Da quanto «non è più [stato] possibile combattere la Rivoluzione con le armi» la lotta «si […] [è fatta] politica e sociale, e battaglia di idee» (11): perciò offro queste considerazioni a chiunque, amante della verità e della giustizia, voglia conoscere il nostro passato, per comprendere meglio il male presente e operare per la costruzione di una società a misura di uomo e secondo il piano di Dio.
Francesco Pappalardo
Note:
(1) Citato in ALFONSO SCIROCCO, Il brigantaggio e l’Unità d’Italia, in Brigantaggio lealismo repressione nel Mezzogiorno. 1860-1870, Macchiaroli, Napoli 1984, p. 17.
(2) SERGIO RICCIO, L’opinione pubblica, ibid., p. 73.
(3) GIUSEPPE GALASSO, Premessa, ibid., p. 14.
(4) Il testo completo del pannello è nel citato catalogo, p. 127.
(5) L’episodio è narrato in CHARLES GARNIER, Giornale dell’assedio di Gaeta, trad. it., Regina, Napoli 1971, p. 80.
(6) Sulla partecipazione dei volontari spagnoli, cfr.

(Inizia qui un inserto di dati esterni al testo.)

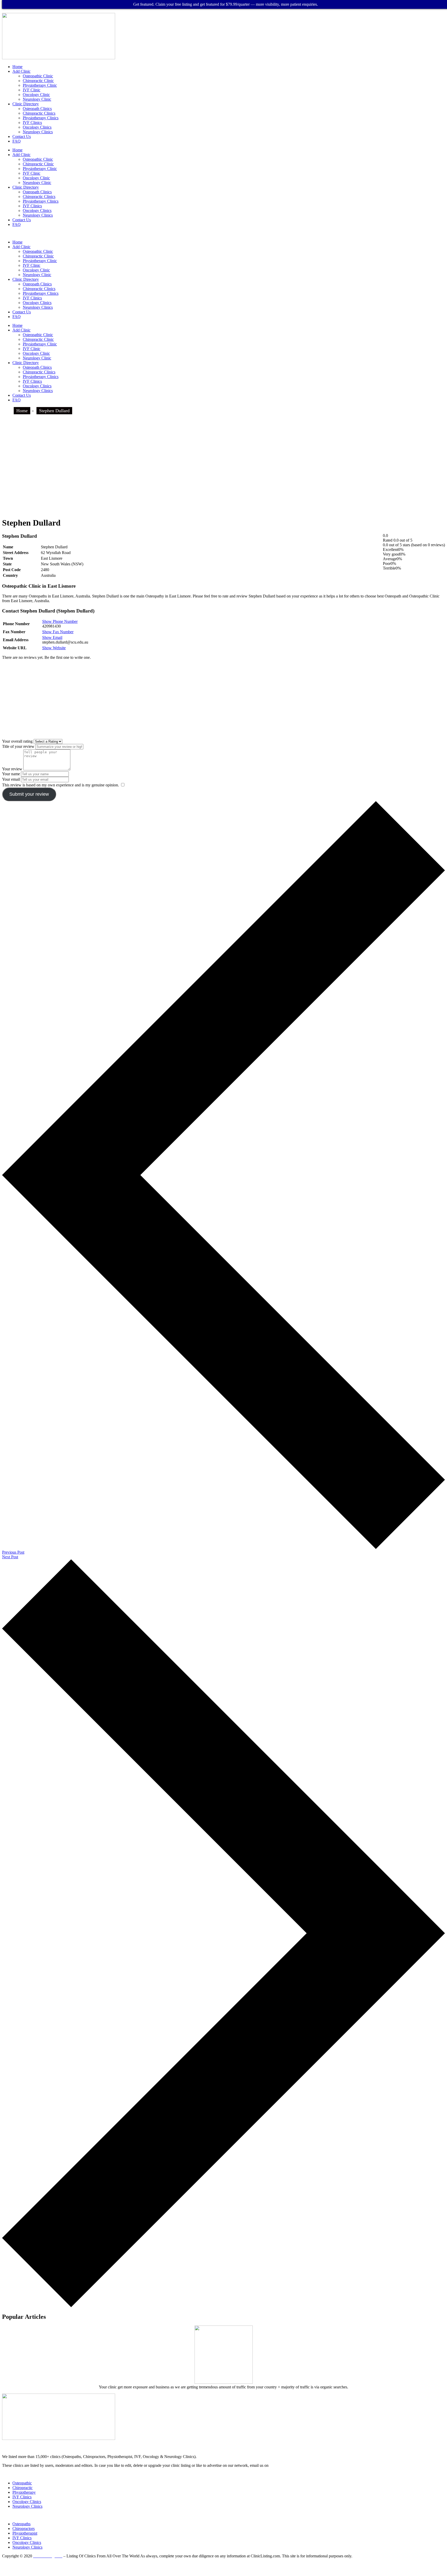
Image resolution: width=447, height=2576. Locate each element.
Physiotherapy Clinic (40, 85)
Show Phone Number (60, 621)
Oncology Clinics (37, 127)
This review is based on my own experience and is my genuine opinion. (60, 785)
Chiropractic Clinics (39, 113)
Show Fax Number (57, 632)
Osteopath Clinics (37, 108)
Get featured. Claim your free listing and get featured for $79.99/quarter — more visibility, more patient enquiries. (225, 4)
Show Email (52, 637)
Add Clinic (21, 71)
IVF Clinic (31, 90)
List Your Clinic (16, 2474)
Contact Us (21, 136)
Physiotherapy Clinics (40, 118)
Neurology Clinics (38, 132)
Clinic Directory (25, 104)
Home (17, 66)
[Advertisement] (223, 476)
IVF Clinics (32, 122)
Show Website (54, 648)
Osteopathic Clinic (38, 76)
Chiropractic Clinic (38, 80)
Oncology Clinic (36, 94)
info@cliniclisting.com (257, 2443)
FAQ (16, 141)
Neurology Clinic (37, 99)
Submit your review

ALDO ALBONICO, La mobilitazione legittimista contro il Regno d’Italia: la Spagna e il brigantaggio meridionale postunitario, Giuffré, Milano 1979.
(7) Gli eventi militari in Basilicata sono considerati particolarmente indicativi, perché in essi «si manifestò nettamente la coloritura politica filo-borbonica» della resistenza così il pannello riportato in Brigantaggio lealismo repressione nel Mezzogiorno. 1860-1870, cit., p. 135.
(8) Originale fu l’apporto del francese Le Belley, che poneva l’accento sull’utilizzo politico, da parte degli unitari, della camorra, braccio armato della sovversione cittadina, contro il sano tradizionalismo del mondo contadino: cfr. il pannello corrispondente, ibid., p. 178.
(9) In modo più calcolato si colpirono i «manutengoli», cioè i fiancheggiatori, i quali – contro una diffusa interpretazione classistica – «esistevano non solo tra le masse contadine», ma «se ne annoverano anche tra le famiglie di proprietari terrieri che, fedeli al vecchio regime borbonico, alimentavano clandestinamente il brigantaggio locale» (ibid., p. 208).
(10) Gli insorgenti, «nell’impianto della ripresa – spesso manipolata o costruita ad arte – vengono rappresentati come il male da sconfiggere, una piaga sociale da eliminare» (UGO DI PACE, La fotografia, ibid., p. 53).
(11) GIOVANNI CANTONI, L’Italia tra Rivoluzione e Contro-Rivoluzione, saggio introduttivo a PLINIO CORRÊA DE OLIVEIRA, Rivoluzione e Contro-Rivoluzione, 3ª ed. it. accresciuta, Cristianità, Piacenza, 1977, p. 16.